As the sun sinks here, the rocks glow red and it is hard to imagine a threat to the environment where space seems limitless.
And yet, many of these escarpments hide sites where humans dispose of all sorts of waste.
Just beyond the beauty is a land being violated. This is where America throws its trash over the back wall.
I have just been to Yucca Mountain in Nevada where tunnels are being dug deep inside to bury spent nuclear fuel. Engineers tell me it will be there for 10,000 years.
Around here there are dumps for every toxic waste. Dumps that feature on maps but not in the public consciousness.
The city of Salt Lake has a big rubbish dump in Skull Valley.
But none of this is evident. Where people on other continents feel the pressure of the crowd, Americans take in what seems deceptively like limitless, virgin territory.
It is also a country, a continent, of extreme climates.
This land freezes in winter and is scorching now - even with snow on the peaks around. That, too affects the American perception of climate change.
'Natural' extremes
In Europe, insurance premiums rise as homes get built on flood plains by people in a search for every inch of exploitable space.
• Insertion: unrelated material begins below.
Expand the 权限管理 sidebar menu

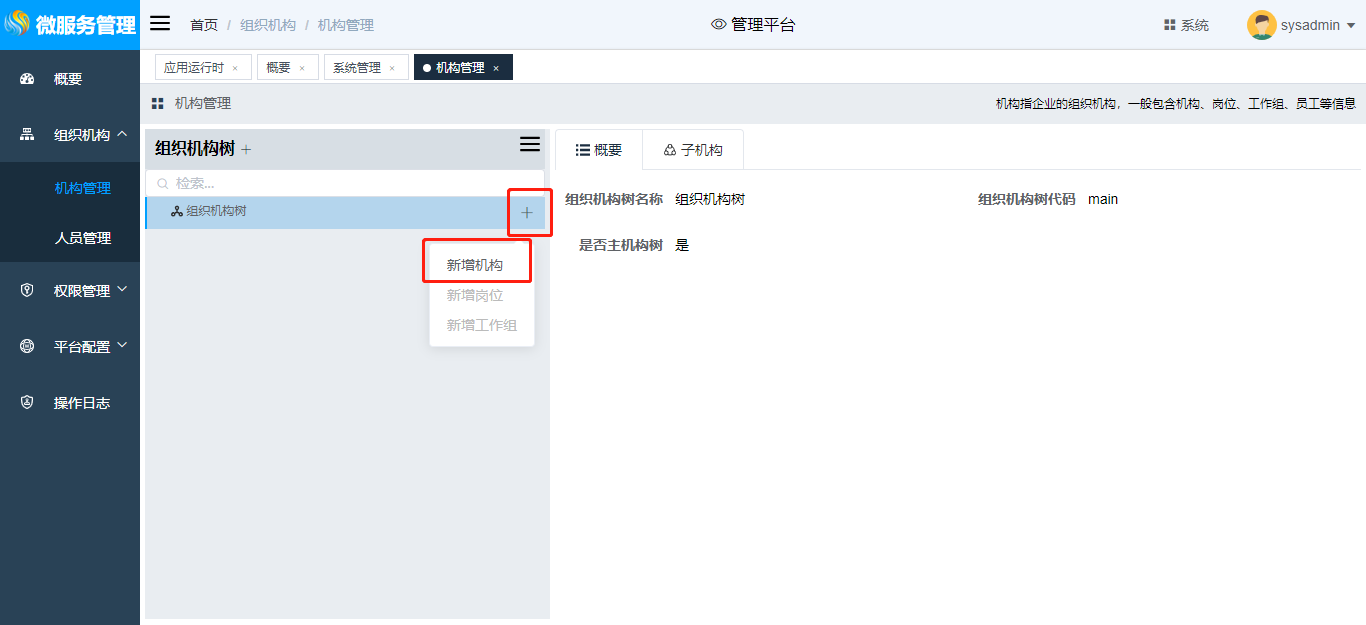pos(122,290)
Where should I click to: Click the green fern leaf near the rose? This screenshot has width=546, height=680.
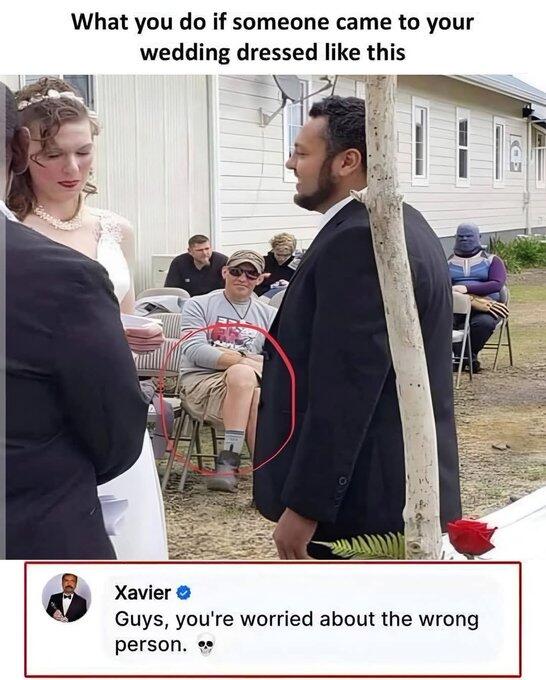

In America, there is not this connection between wallets and weather. Extremes of climate seem natural.
Only on the crowded coasts is the environment an issue. California and New York have tough regulations.
In between, they often cannot see what the fuss is about.
"It's a big country," a taxi driver in Texas tell me. His view that global warming is hokum is not a lone voice. Some of the big oil companies that lobby Mr Bush are also loath to concede a link between their product and climate change.
And even where there is concern, it can seem unfocused.
I went to a shop in Santa Fe in New Mexico. It was a trendy shop for concerned people, where there was a lot of Hessian and earthenware pots and posters with slogans about the earth.
There, they sold wooden pens - ballpoint pens but with a casing made of wood.
I asked the woman behind the counter why on earth they sold wooden pens.
She replied as though I was a bit stupid - wood was more natural - as though that somehow meant it was kinder on the world's resources.
And at some of the fancier supermarkets, now in trendy areas, the checkout person asks what kind of bag you want: "Paper or plastic?"
I usually ask which one is better for the environment, to which the reply is invariably: "I don't know".
The environment sometimes seems like the fashionable issue of the moment, the right badge to wear, the current political designer label.
A hostage to oil
Things are changing though. Some Christians argue that gas-guzzling cars are a waste of the bountiful creation of their and the President's God.
And neo-conservatives are worried that importing oil means relying on hostile regimes, which moreover, might funnel some of the dollars to anti-American causes. The is what the neo-cons call a "terrorism tax on the American people".
The former head of the CIA, James Woolsey, for example, drives a Toyota Prius, powered partly by a battery rather than the notorious internal combustion engine which burns gasoline and emits the smoke that many scientists believe causes global warming.
Mr Woolsey, no tree-hugging liberal he, drives this cleaner car for what he calls "national security reasons".
Further from the chattering elites in Washington, concern about the environment usually translates as concern about the price of fuel.
The last time I was in the Six Pack Diner in Detroit, the car-workers guzzling their cholesterol were not opining about the melting polar ice-caps.
They are worried though, that their employers, Ford and General Motors, have failed to catch a new appetite for cars that consume less.
More clean Japanese cars means fewer jobs in Detroit.
So there is pressure on Mr Bush over the environment but not as a grand cause.
It is a concern rather about importing an expensive fuel from hostile places.
And Mr Bush may respond with tax incentives for cleaner technology that the US market seems increasingly to want.
Not so spectacular, of course, as grand declarations of global good intent but maybe effective nonetheless.